WORK TO BE COMPLETED.
In the opinion on the commitment appeal, on what grounds did appellant's counsel object to the State's physician certificates at trial?

This is an appeal from the involuntary temporary commitment of appellant to a mental hospital for a period not exceeding ninety days, under authority of the Texas Mental Health Code. Trial was to a jury, which found that appellant was mentally ill and required observation and/or treatment in a mental hospital. We reverse and remand.
Appellant contends on appeal that the trial court erred in admitting into evidence certificates of medical examination for mental illness filed by two physicians pursuant to TEX.REV.CIV.STAT.ANN. art. 5547-32 (Vernon 1958).4 We agree.
Article 5547-32(a) provides that:
before a hearing may be had on an Application for Temporary Hospitalization, there must be filed with the county court Certificates of Medical Examination for Mental Illness by two (2) physicians who have examined the proposed patient within five (5) days of the filing of the Certificate, each stating that the proposed patient is mentally ill and requires observation and/or treatment in a mental hospital.
Article 5547-32(b) states that, if the certificates are not filed with the application, the county judge shall appoint the necessary physicians to examine the proposed patient and file certificates with the county court. Article 5547-34 mandates that the application be dismissed unless the certificates are on file at the time set for the hearing.5
Prior to the hearing on probable cause, certificates were obtained from Dr. Carney and Dr. Varcik. The certificates reflect that, in the opinion of the examining physicians, appellant was mentally ill, required observation and hospitalization and was likely to cause injury to himself or others if *Page 39 not restrained. An additional certificate by Dr. Varcik was made after the probable cause hearing. It went into more detail concerning the physician's observations of appellant's behavior. Although the examining physicians were not available to testify, all three certificates were offered into evidence by the State at trial. Appellant's counsel objected on the grounds that the certificates were hearsay and that there was no opportunity for cross-examination. The court overruled the objections and admitted the exhibits into evidence. Appellant's counsel then filed a motion for continuance wherein he reurged his objection and requested enough time to subpoena the physicians. The motion was denied.

EXERCISE DATA.
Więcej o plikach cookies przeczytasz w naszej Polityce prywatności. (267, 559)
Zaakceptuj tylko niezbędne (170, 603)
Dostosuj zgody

TASK RESULT.
Counsel objected that the certificates were hearsay and that there was no opportunity for cross-examination.